Print every one of the items below word for word, leaving out the pictures.

Stored dataset items
╭──
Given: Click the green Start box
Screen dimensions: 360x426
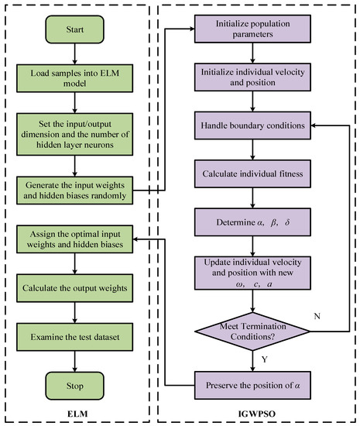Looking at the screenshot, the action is (x=74, y=29).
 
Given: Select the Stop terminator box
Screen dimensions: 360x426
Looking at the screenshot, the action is (x=74, y=386).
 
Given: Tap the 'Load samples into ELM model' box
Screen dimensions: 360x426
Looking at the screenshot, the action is (x=74, y=78).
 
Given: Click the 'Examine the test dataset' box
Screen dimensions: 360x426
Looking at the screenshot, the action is (x=74, y=337).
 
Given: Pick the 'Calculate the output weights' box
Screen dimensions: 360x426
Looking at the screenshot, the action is (x=74, y=288).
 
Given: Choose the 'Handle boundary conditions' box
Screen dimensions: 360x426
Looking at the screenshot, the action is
╰──
Result of the task
Given: Click the green Start box
Screen dimensions: 360x426
Looking at the screenshot, the action is (x=74, y=29).
 
Given: Select the Stop terminator box
Screen dimensions: 360x426
Looking at the screenshot, the action is (x=74, y=386).
 
Given: Tap the 'Load samples into ELM model' box
Screen dimensions: 360x426
Looking at the screenshot, the action is (x=74, y=78).
 
Given: Click the 'Examine the test dataset' box
Screen dimensions: 360x426
Looking at the screenshot, the action is (x=74, y=337).
 
Given: Pick the 'Calculate the output weights' box
Screen dimensions: 360x426
Looking at the screenshot, the action is (x=74, y=288).
 
Given: Choose the 'Handle boundary conditions' box
Screen dimensions: 360x426
Looking at the screenshot, the action is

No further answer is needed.